Charge controllers are designed to keep your batteries from overcharging. Controllers keep an eye on how many electrons have filled the reservoir, otherwise known as the battery voltage, and if the voltage gets too high the controller will either open the charging circuit to prevent any more electrons from flowing in, or dump excess electrons into a heater element.

In addition to a controller an effective system needs a monitor to let you know how full or empty the batteries are. The simplest monitors have a series of colored lights that display the battery voltage, while more complex monitors can show these details along with the current rate that electrons are flowing into and out of your system. Monitors are often integrated into controllers, although they are also sold as stand alone units. With space being at a premium on most boats, integrated units tend to be quite popular, while separate monitors are usually found on larger vessels, or those with complex and/or sensitive systems.

You can run a system without a monitor, but it is like driving a car without any gauges, not a very good idea.

Batteries deliver direct current, or DC, when you draw power from them. Most electrical devices on boats are designed to run on DC power. Many of the modern conveniences found onboard these days, like microwaves and TV's, however, are engineered to run on alternating current, or AC. Unlike DC, AC cannot be stored in a battery, AC has to produced as needed. To meet this demand you need a device known as an inverter. Inverters convert DC from the battery into AC and send it to those devices needing AC power. Numerous inverter sizes exist, but you want one that will deliver enough power to start and run all the AC devices you might turn on at the same time, but nothing more.

Common sense dictates that any time a wire is connected to a power source you should have a fuse or circuit breaker in place just in case something goes wrong and too much power flows through your wires.
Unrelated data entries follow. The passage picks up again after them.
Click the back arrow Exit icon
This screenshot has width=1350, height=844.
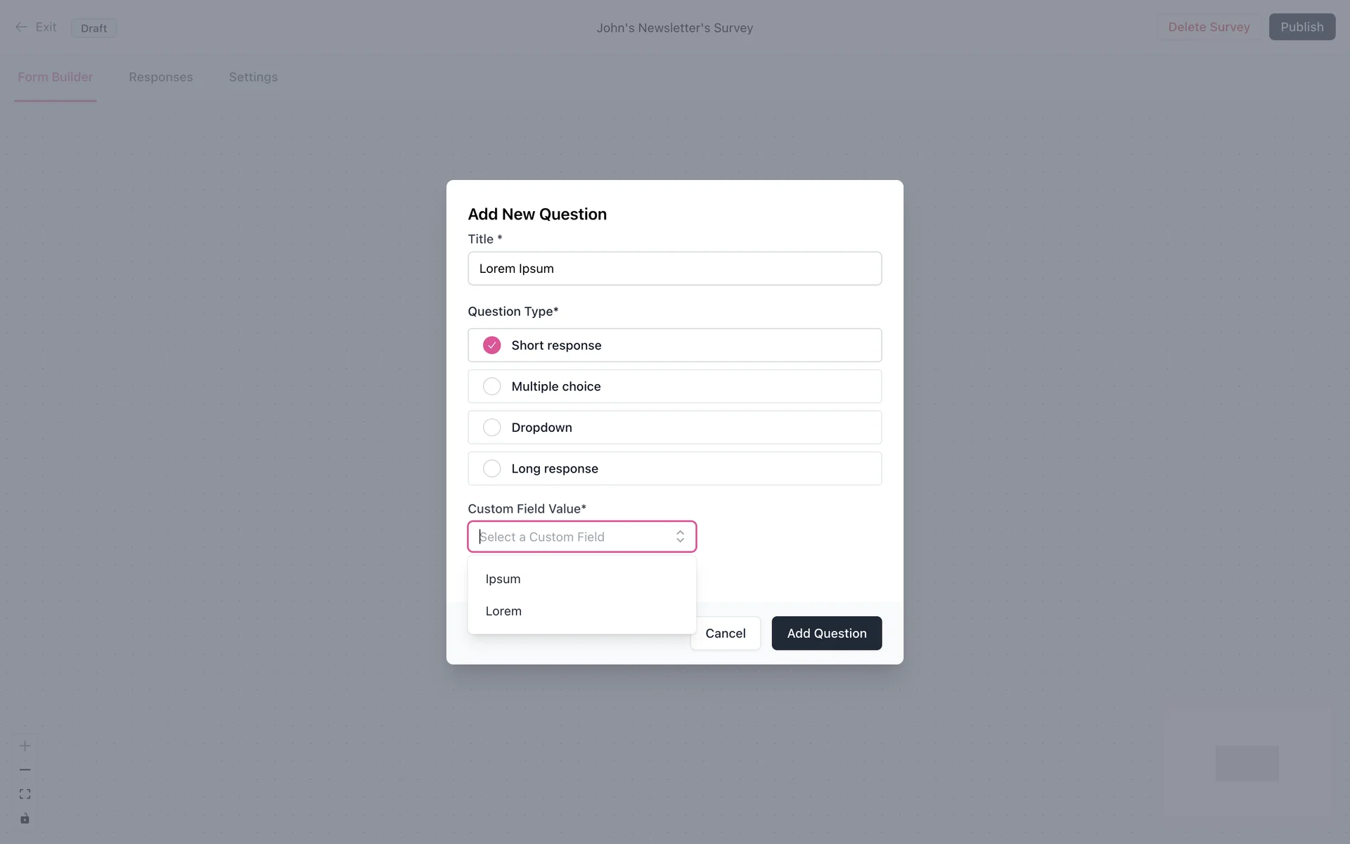pyautogui.click(x=22, y=27)
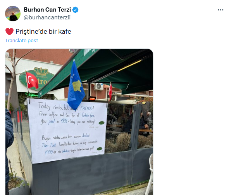229x195 pixels.
Task: Click the red heart emoji in post
Action: click(x=9, y=31)
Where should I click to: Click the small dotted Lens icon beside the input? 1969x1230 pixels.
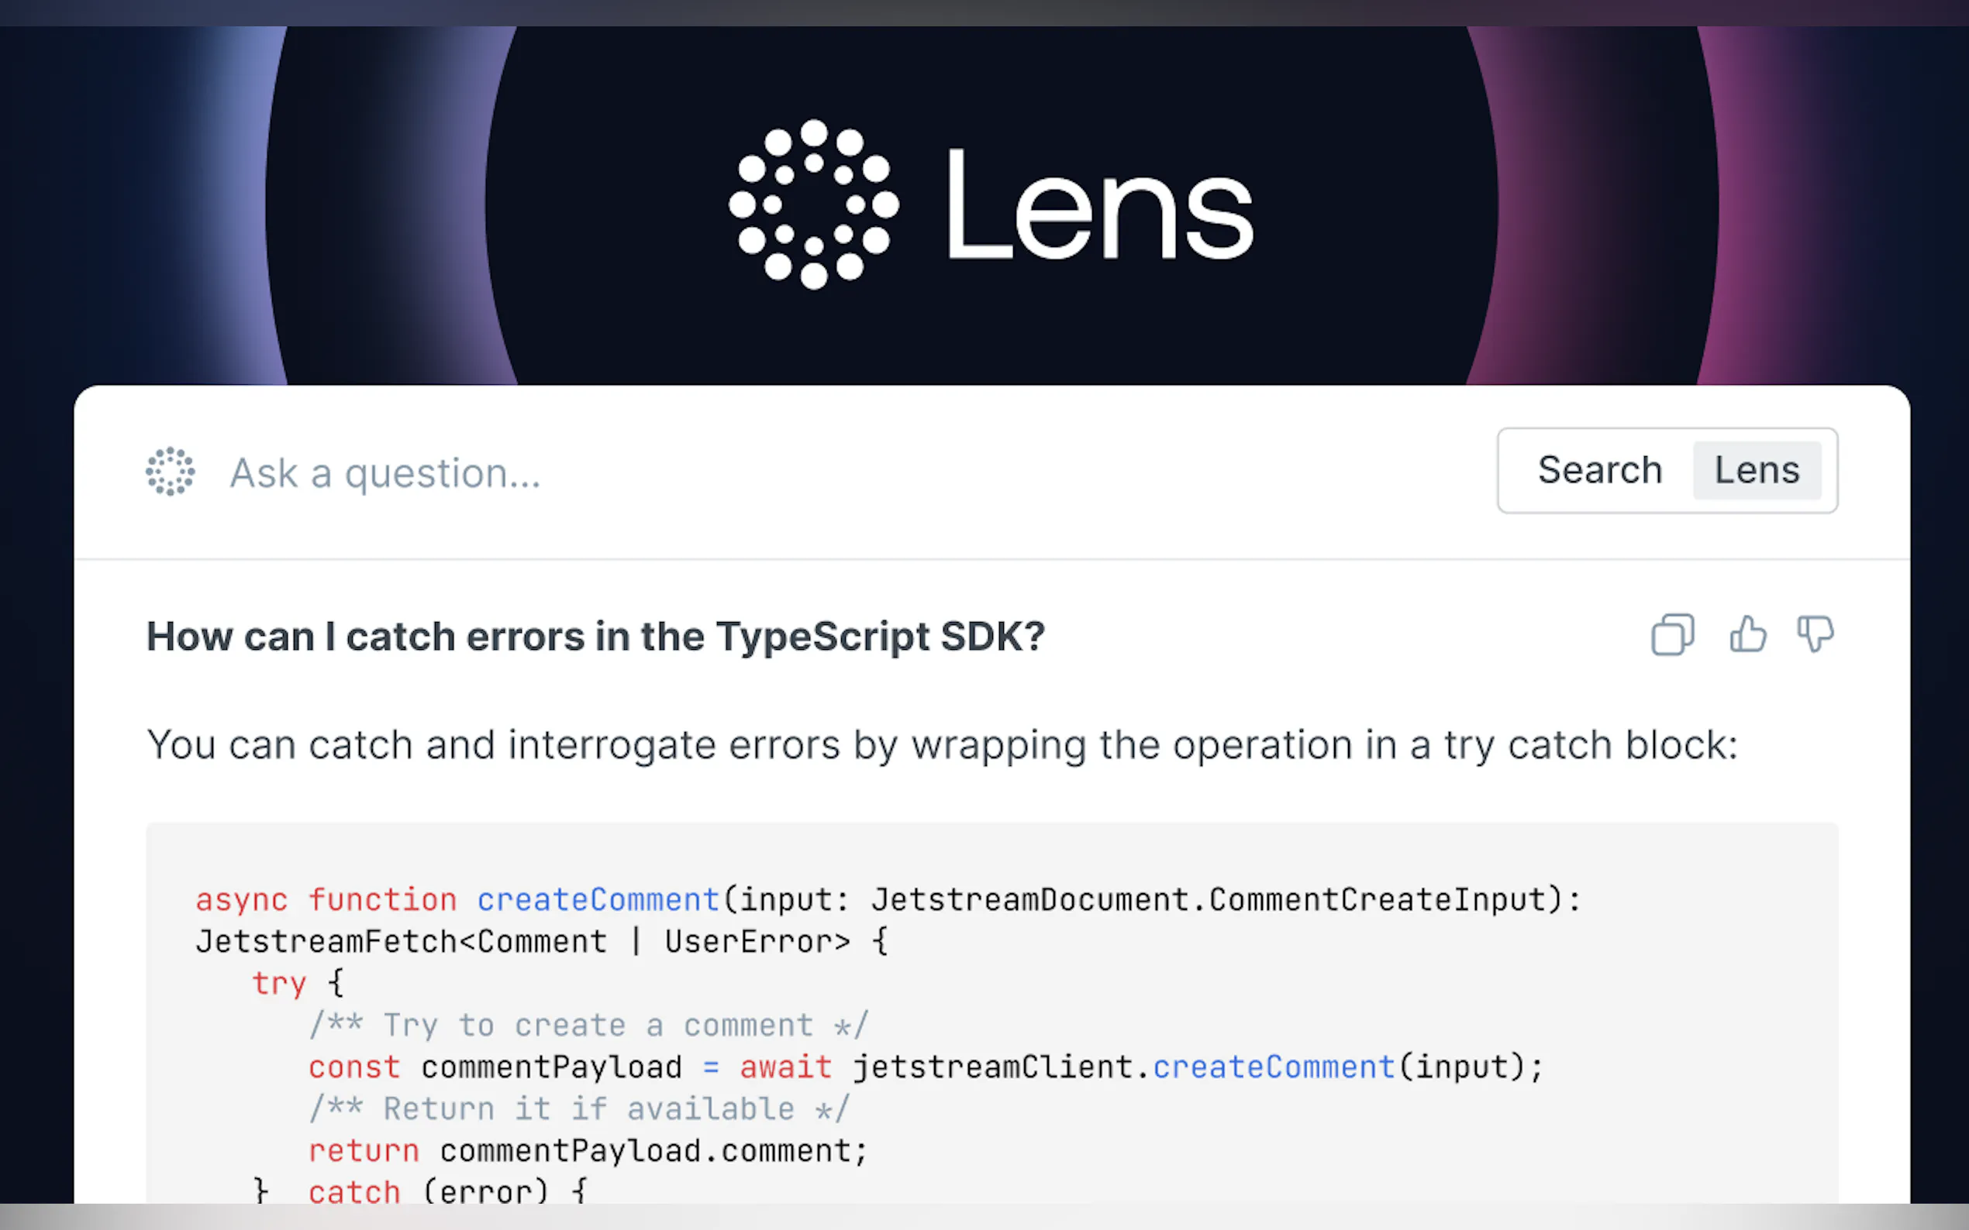[x=170, y=471]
The analogy of a bursting water hose is an apt comparison, with the big difference being that bursting wires often lead to fires and explosions. The fuses or circuit breakers you choose for your vessel should be rated for DC use, and appropriately sized for the wire's they are protecting. Since it is designed to handle bigger loads, DC rated equipment is usually much more stout and often more expensive than AC gear, but this is not an area where you want to get cheap. Fires on board are a nightmare you never want to encounter.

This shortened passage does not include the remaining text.